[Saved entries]
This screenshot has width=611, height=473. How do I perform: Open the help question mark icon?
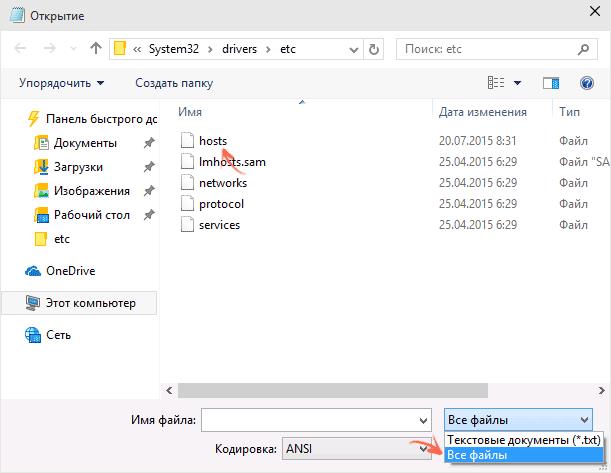pos(587,83)
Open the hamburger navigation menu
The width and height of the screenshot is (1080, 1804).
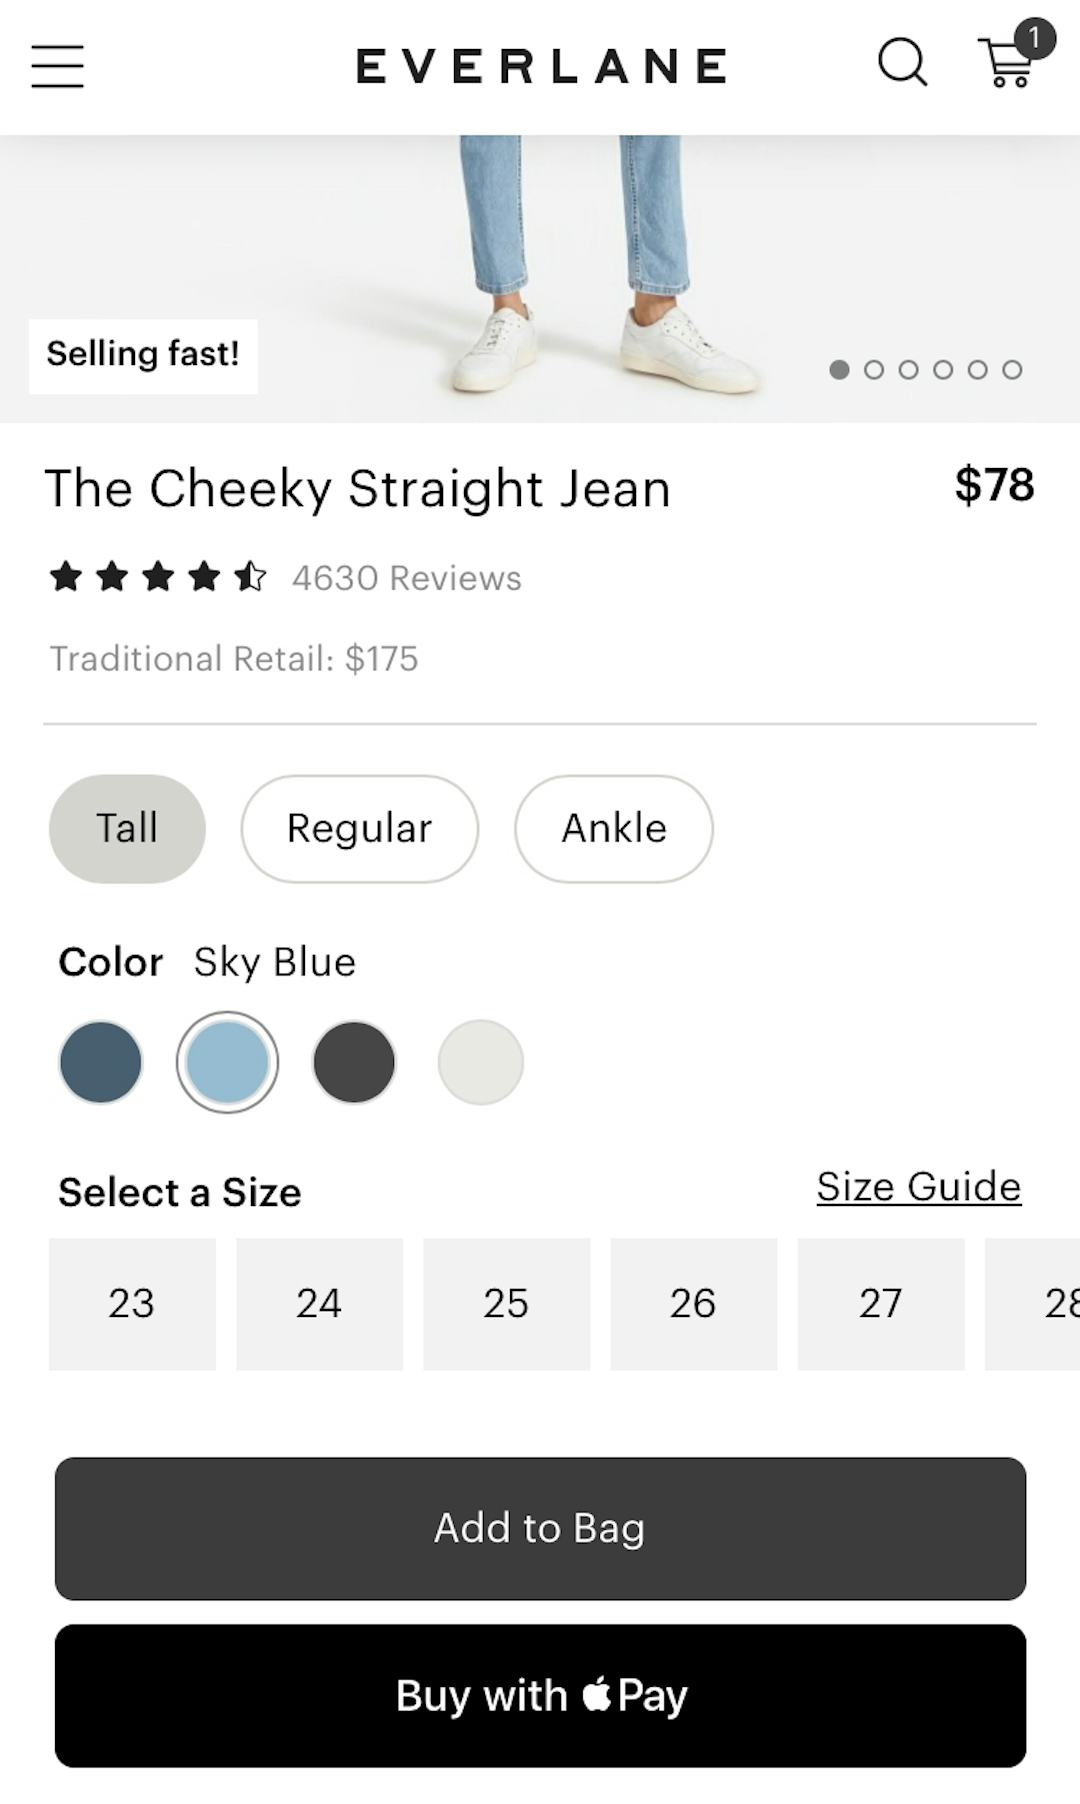click(x=57, y=66)
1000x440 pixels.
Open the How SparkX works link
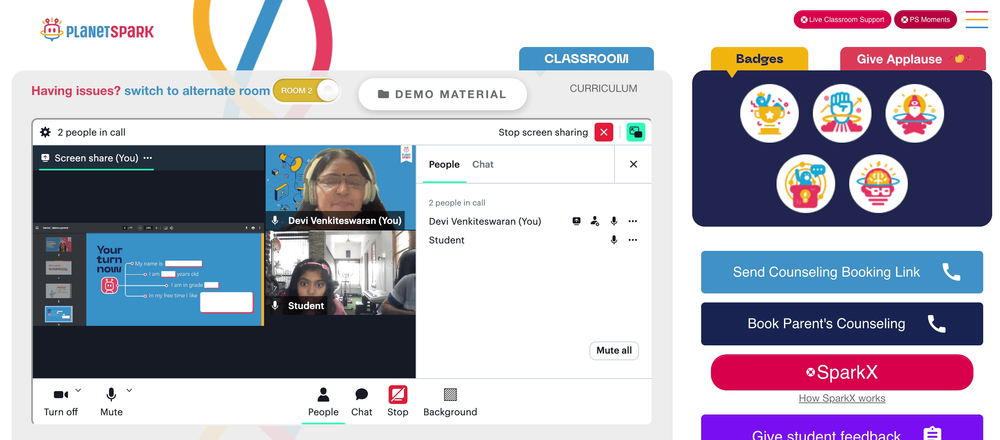pyautogui.click(x=842, y=399)

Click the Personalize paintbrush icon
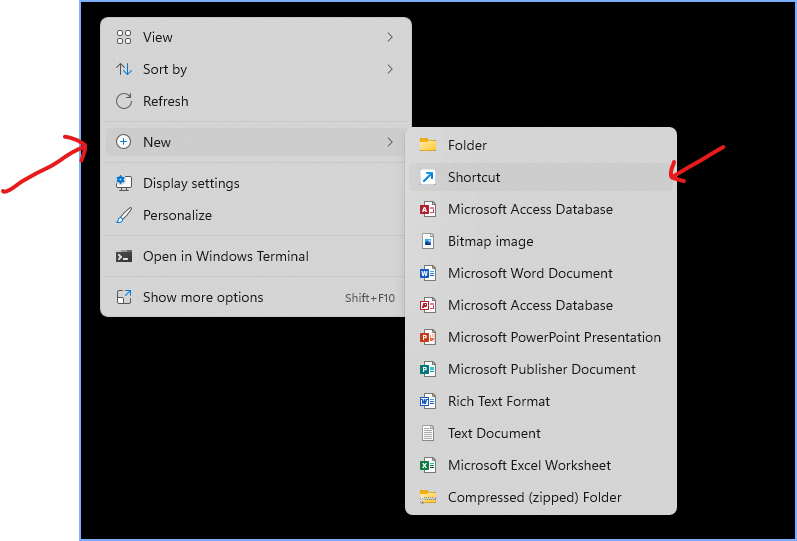[x=124, y=215]
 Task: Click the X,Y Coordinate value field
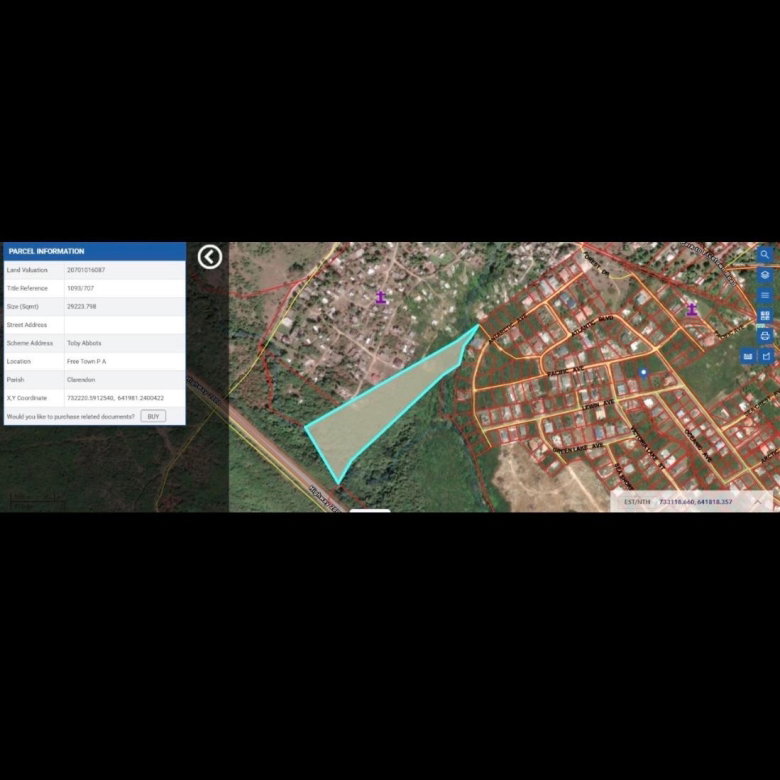point(115,398)
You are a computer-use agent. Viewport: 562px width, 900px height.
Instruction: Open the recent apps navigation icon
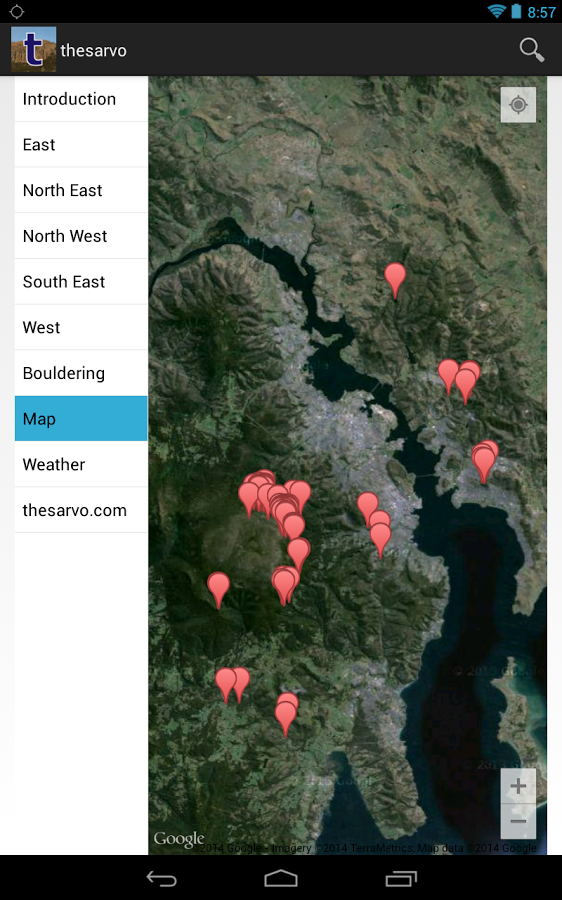click(401, 878)
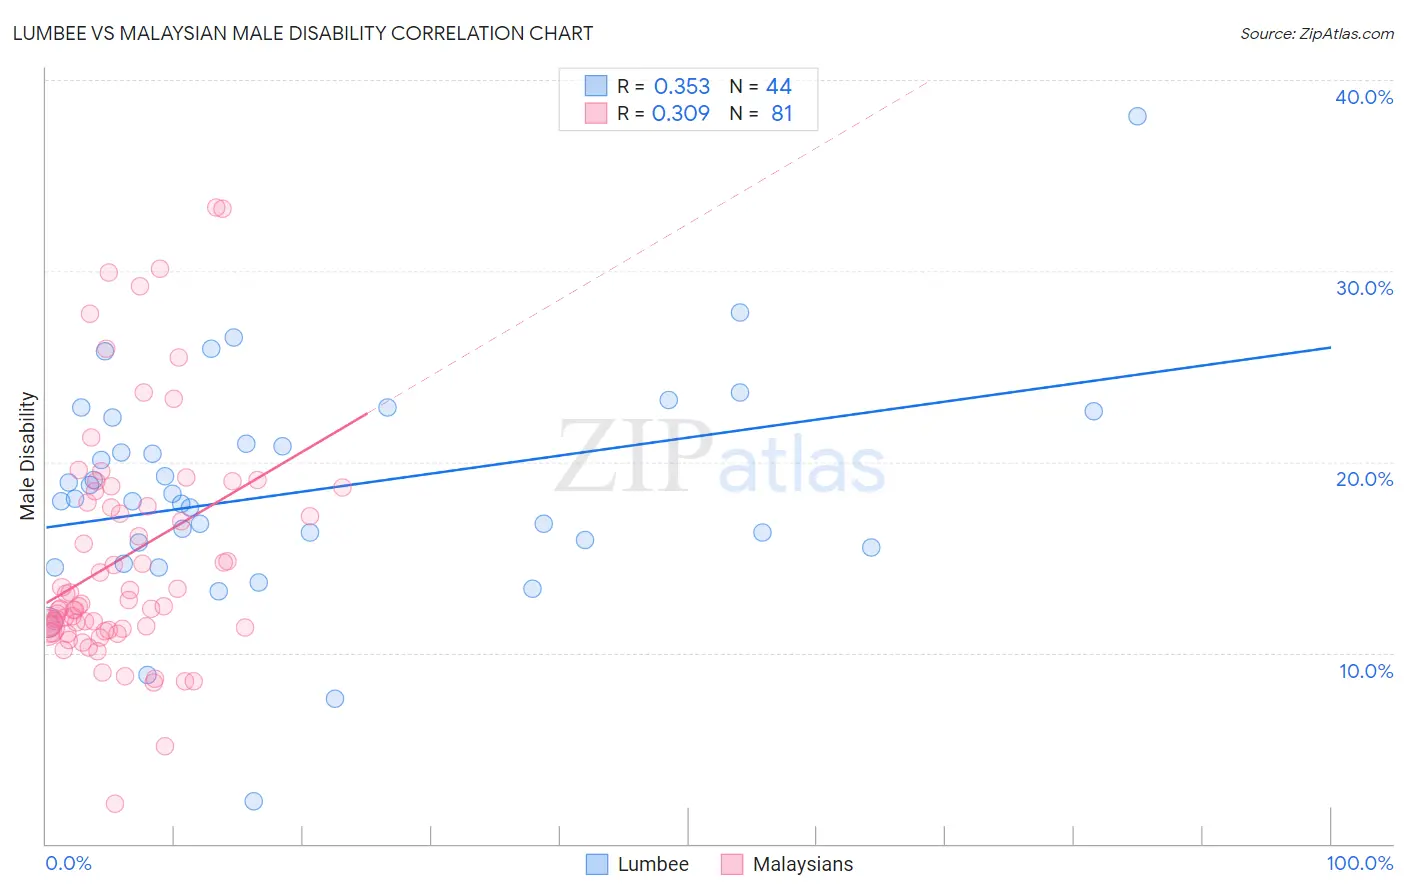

Your assignment: Beginning with the line that has "You are a computer-use", repeat each remaining line of the data above word for word, keeping pictures out.

Result:
You are a computer-use agent. Viewport: 562px width, 900px height.
Instruction: Open the recent apps navigation icon
click(401, 878)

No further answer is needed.